The narrow lane behind the Thibaults is dirt. On one side their is an issue with stormwater washing away the edge of the road and on the side next to the Thibault’s gate it washes the dirt in.
This causes problems with dirt over the electronic gate runners.
Wet or dry, the conditions restrict an ambulance’s room to move as Ms Thibault explained when her husband returned from hospital recently.
“The road is not wide enough for an ambulance to get in.

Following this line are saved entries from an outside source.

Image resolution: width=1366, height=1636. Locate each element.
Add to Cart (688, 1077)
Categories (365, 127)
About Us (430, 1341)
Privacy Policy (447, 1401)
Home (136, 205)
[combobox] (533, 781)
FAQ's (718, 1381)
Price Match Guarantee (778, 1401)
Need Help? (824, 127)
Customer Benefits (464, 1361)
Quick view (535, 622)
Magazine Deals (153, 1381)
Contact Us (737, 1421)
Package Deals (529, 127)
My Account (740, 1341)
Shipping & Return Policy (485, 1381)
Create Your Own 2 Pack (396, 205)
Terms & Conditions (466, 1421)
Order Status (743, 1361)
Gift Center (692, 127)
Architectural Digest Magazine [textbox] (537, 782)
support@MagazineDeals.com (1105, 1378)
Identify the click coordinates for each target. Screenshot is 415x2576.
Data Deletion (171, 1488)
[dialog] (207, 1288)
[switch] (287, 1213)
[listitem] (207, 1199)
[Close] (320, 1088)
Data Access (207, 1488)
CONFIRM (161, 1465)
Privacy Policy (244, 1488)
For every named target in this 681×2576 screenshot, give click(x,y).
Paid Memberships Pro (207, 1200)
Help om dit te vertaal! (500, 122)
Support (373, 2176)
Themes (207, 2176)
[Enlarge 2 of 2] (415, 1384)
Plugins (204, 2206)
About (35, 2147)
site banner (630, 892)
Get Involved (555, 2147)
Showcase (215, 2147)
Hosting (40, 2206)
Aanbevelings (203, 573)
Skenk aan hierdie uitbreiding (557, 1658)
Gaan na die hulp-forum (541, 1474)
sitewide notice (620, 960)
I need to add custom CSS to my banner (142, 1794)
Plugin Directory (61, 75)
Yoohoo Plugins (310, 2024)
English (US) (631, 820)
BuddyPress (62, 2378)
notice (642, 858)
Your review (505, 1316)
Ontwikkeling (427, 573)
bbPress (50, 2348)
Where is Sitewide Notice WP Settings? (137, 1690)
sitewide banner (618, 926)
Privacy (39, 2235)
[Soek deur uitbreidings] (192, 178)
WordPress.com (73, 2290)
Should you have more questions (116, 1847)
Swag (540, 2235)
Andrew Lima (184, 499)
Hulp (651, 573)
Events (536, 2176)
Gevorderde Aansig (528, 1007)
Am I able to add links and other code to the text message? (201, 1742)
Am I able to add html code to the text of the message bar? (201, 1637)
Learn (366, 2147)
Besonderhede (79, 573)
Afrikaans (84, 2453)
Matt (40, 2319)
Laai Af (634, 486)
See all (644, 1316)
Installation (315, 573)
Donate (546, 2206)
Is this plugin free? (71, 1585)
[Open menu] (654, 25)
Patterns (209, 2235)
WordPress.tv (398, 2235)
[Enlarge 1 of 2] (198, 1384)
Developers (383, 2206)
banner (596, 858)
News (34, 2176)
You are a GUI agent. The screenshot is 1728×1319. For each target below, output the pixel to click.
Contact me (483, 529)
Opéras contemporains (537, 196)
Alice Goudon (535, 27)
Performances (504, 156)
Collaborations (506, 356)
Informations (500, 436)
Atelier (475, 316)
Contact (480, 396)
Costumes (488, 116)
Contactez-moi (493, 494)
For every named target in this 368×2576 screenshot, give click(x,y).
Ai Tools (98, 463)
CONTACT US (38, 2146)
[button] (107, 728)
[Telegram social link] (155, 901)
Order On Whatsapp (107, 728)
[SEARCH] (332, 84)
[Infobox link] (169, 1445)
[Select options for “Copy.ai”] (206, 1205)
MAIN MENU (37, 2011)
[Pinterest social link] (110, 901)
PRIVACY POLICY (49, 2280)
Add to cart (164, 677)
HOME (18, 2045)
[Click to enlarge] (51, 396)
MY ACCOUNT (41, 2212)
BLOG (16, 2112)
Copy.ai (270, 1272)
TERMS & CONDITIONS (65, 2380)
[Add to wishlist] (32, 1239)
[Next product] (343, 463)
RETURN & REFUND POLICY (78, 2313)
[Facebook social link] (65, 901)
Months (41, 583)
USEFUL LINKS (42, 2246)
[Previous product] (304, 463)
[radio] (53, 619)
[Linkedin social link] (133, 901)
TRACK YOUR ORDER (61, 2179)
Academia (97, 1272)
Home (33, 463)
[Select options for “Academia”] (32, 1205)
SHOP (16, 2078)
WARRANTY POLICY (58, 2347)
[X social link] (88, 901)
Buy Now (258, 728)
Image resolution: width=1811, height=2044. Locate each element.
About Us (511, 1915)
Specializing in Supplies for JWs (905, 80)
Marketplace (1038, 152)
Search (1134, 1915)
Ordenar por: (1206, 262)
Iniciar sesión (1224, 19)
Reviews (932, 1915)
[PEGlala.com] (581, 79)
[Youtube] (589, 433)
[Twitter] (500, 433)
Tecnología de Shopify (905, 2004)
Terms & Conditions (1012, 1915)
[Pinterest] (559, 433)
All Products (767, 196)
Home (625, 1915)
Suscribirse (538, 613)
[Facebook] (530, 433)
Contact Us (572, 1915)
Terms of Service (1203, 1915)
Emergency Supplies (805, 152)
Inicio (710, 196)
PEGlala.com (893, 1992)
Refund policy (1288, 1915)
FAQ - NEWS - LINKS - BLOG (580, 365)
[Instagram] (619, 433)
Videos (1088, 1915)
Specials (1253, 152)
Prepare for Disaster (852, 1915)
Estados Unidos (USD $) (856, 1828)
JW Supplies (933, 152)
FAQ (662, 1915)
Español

It had to go back and forward numerous times to get in the drive way.”
The Thibaults spent $35,000 improving the situation on their property when they bought the home after moving from Tamworth almost 16 months ago.
A widened electric gate was installed with extensive driveway works completed up the steep slope to the back door.
The works were done to manage stormwater flow on their property which goes from the high side of the road at the front down to the lane.
Ms Thibault contacted Lithgow Council back in July to fix the road conditions in the back lane after spending a couple of days digging diversion trenches and trying to put dirt on the washed away other side.
Above the Thibaults property further up the back lane there has been road works done and Ms Thibault wants to see them continue.
She received a letter from Council in September saying work on the stormwater infrastructure in the back lane and the drain at the front of the property would be arranged.
Lithgow Council this week said it was disappointed it had not got around to working on the lane but presently were full on with road works after the wet weather earlier this year, especially with the dangerous roads in the Glen Alice area.
“We have made a commitment to fix the problem,” Iain Stewart Operations Group Manager of Lithgow Council said.
Mr Stewart said that Council will be getting on to the lane as soon as they can in the new year.